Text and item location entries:
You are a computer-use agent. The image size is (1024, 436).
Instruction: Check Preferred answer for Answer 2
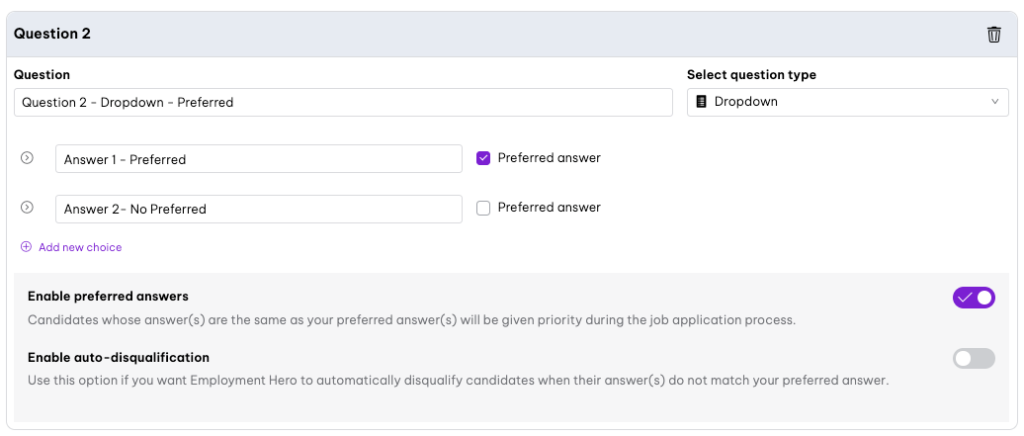click(x=483, y=208)
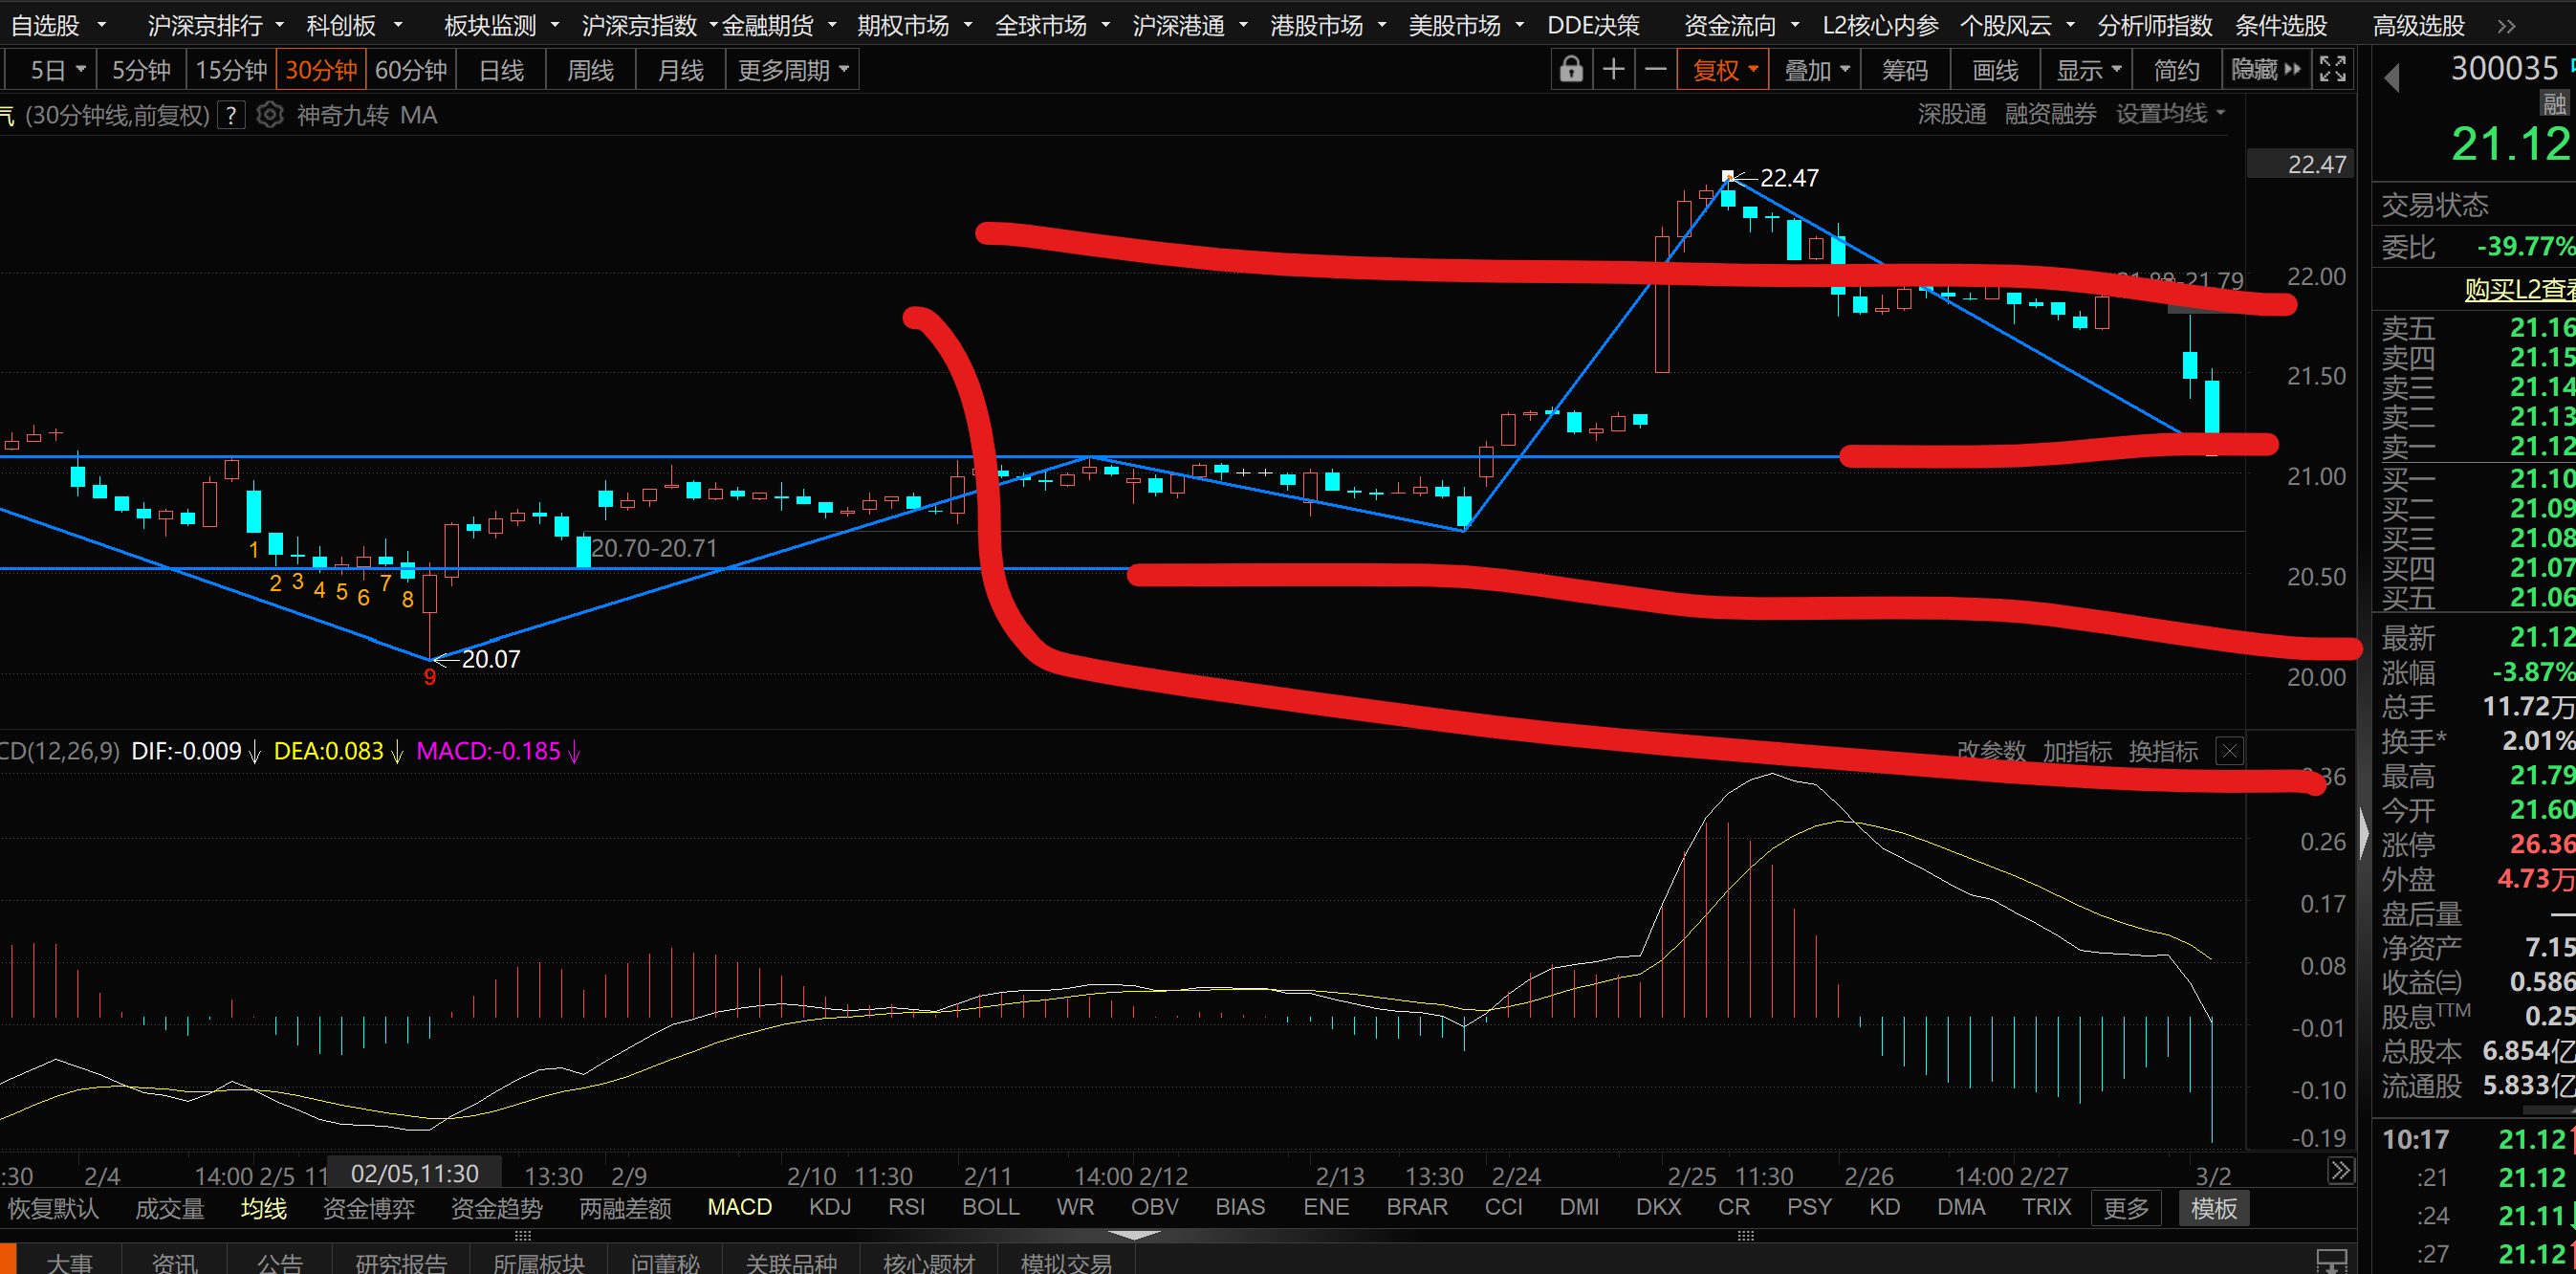Screen dimensions: 2576x1274
Task: Click the lock chart icon
Action: click(x=1571, y=70)
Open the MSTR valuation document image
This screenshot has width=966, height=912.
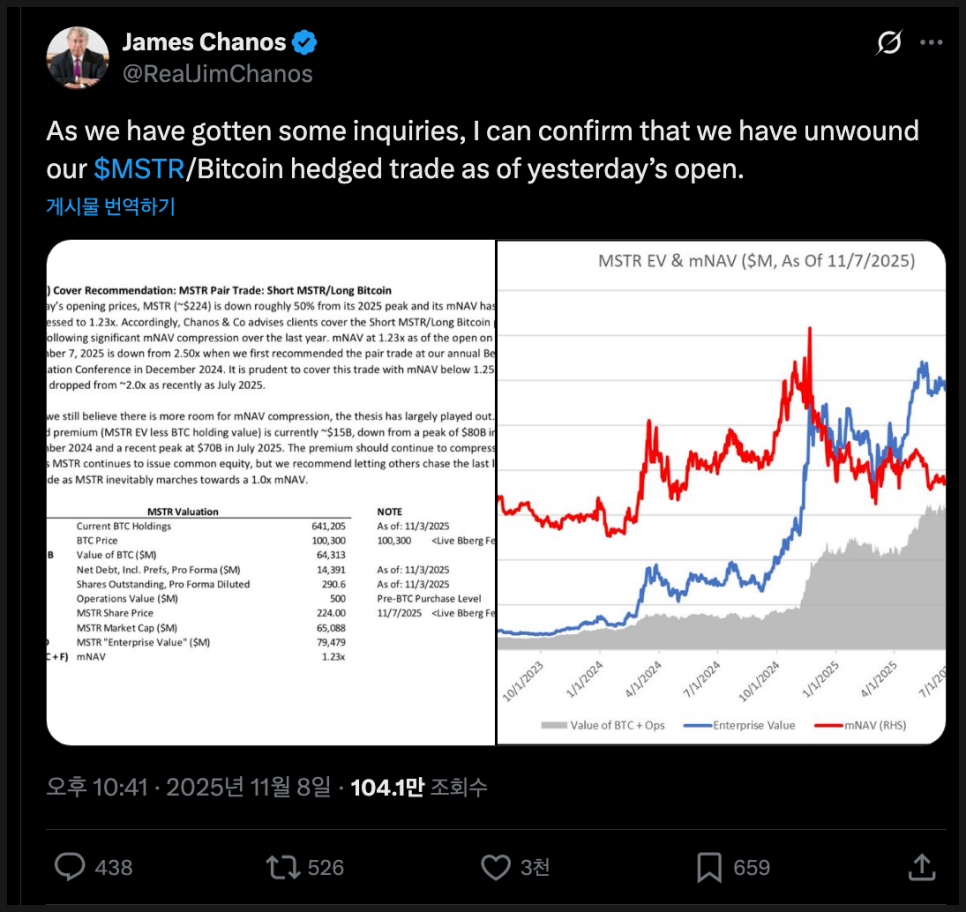pyautogui.click(x=271, y=492)
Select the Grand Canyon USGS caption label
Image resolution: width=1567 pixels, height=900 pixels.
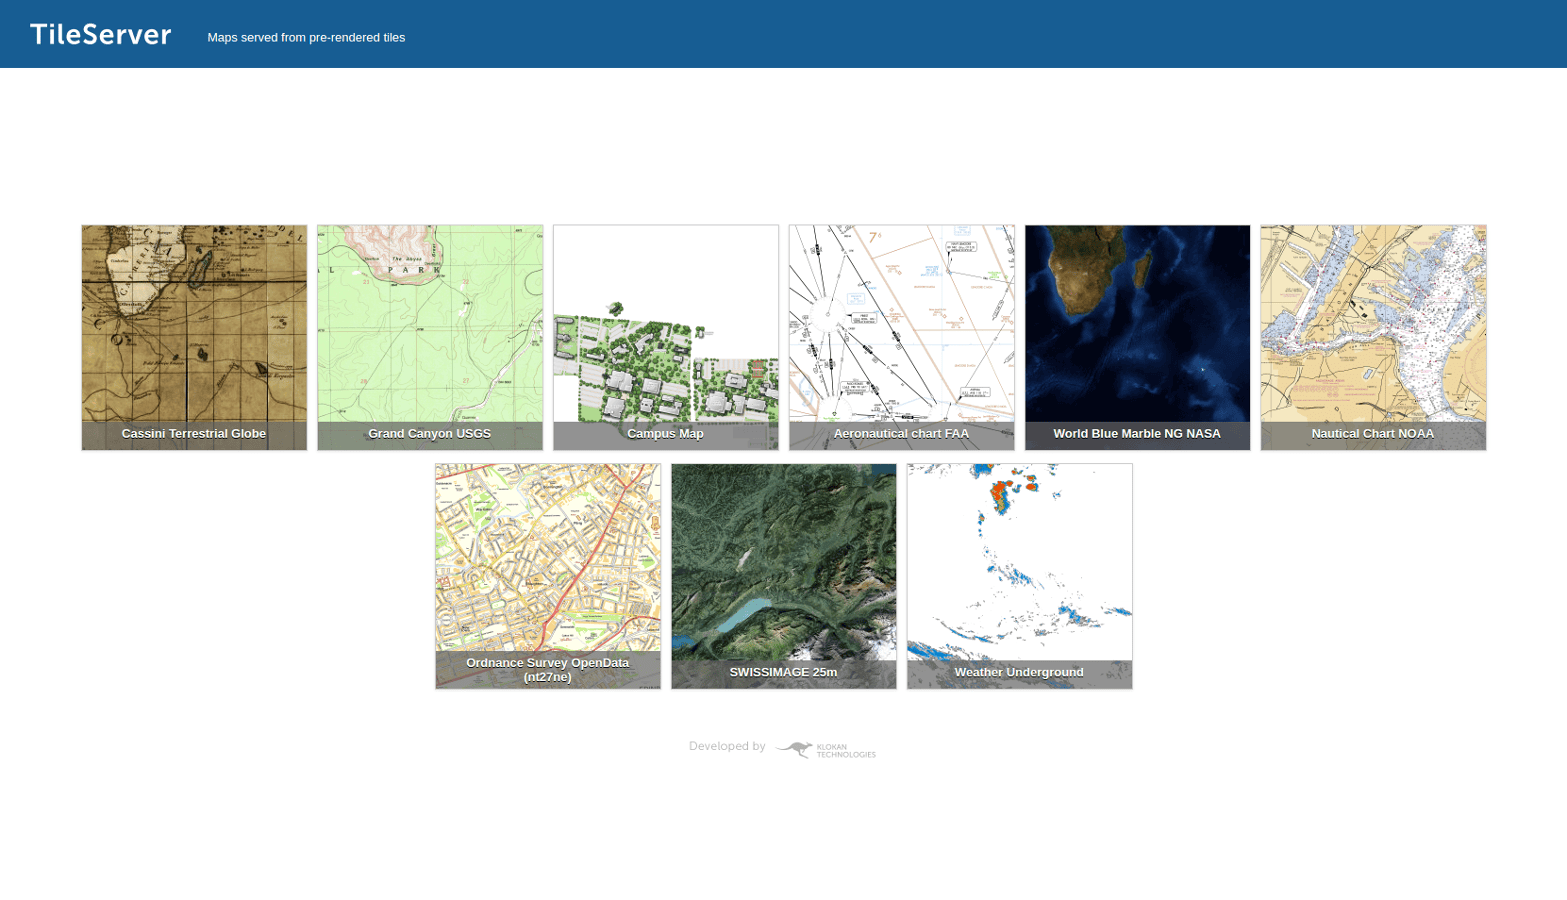[x=429, y=434]
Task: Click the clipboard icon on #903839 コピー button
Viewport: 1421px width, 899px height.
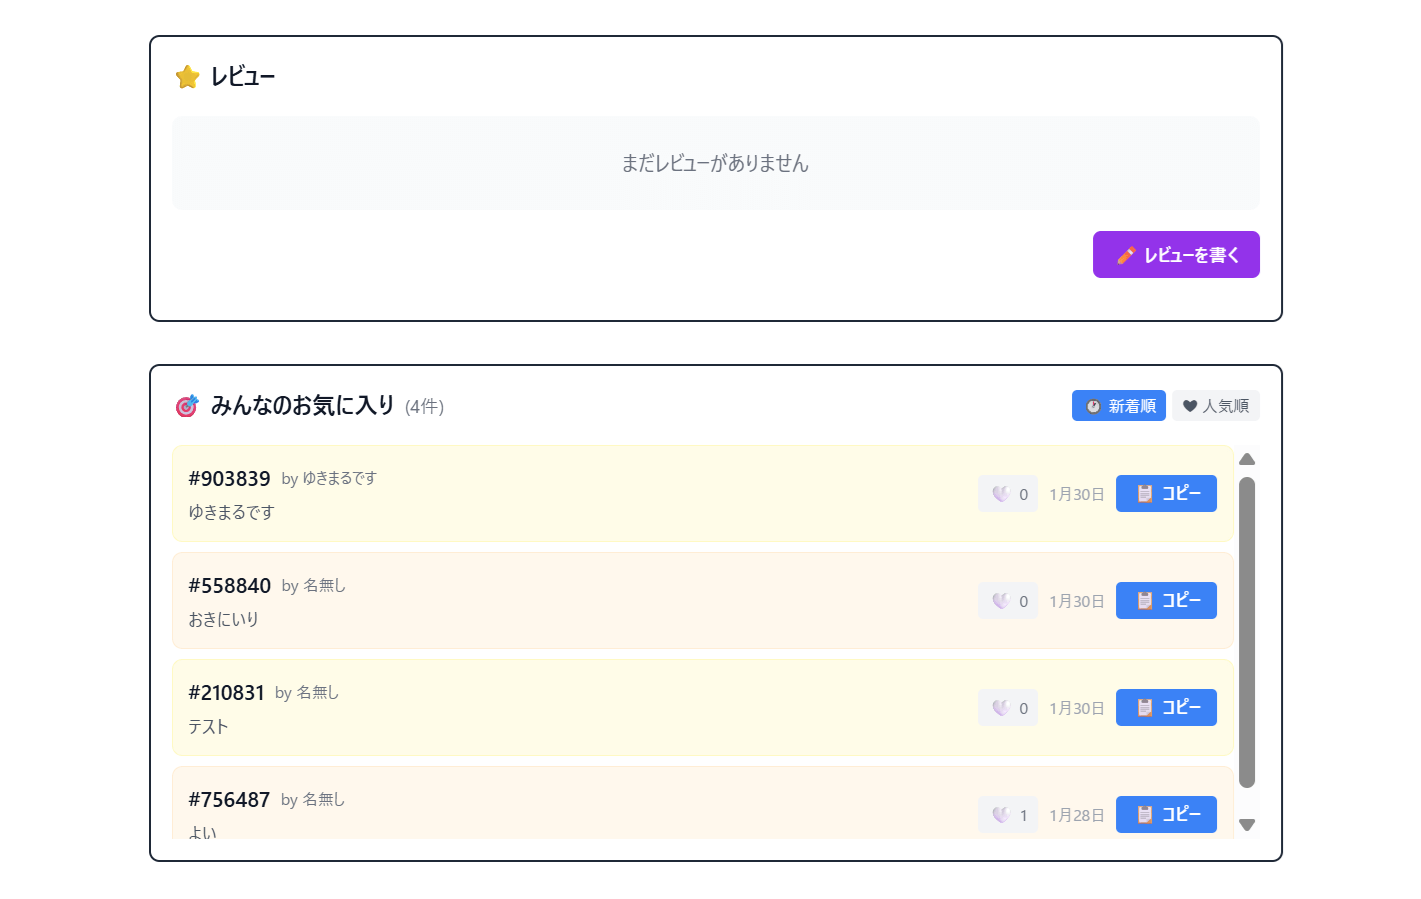Action: [1147, 493]
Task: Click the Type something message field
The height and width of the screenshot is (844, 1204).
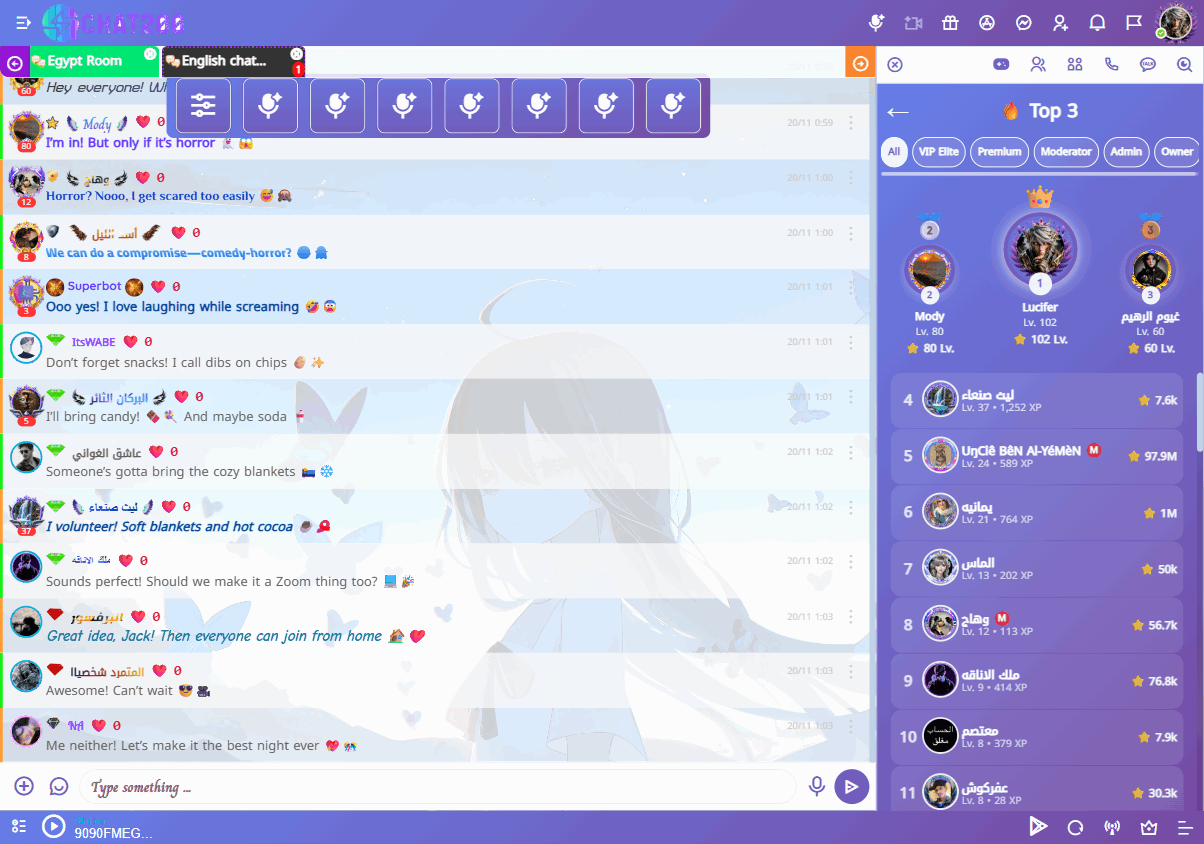Action: click(x=437, y=787)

*INSTRUCTIONS FOR THE TASK:* Please copy out every one of the lines above word for word, leaving the pictures out.

*WRITTEN SOLUTION:*
You are a computer-use agent. The image size is (1024, 436).
Instruction: Check Preferred answer for Answer 2
click(x=483, y=208)
Screen dimensions: 2576x1274
Task: Click the lock chart icon
Action: click(x=1571, y=70)
Open the MSTR valuation document image
This screenshot has width=966, height=912.
pyautogui.click(x=271, y=492)
Select the Grand Canyon USGS caption label
Image resolution: width=1567 pixels, height=900 pixels.
[x=429, y=434]
Task: Click the clipboard icon on #903839 コピー button
Viewport: 1421px width, 899px height.
Action: [1147, 493]
Task: Click the Type something message field
The height and width of the screenshot is (844, 1204).
Action: click(x=437, y=787)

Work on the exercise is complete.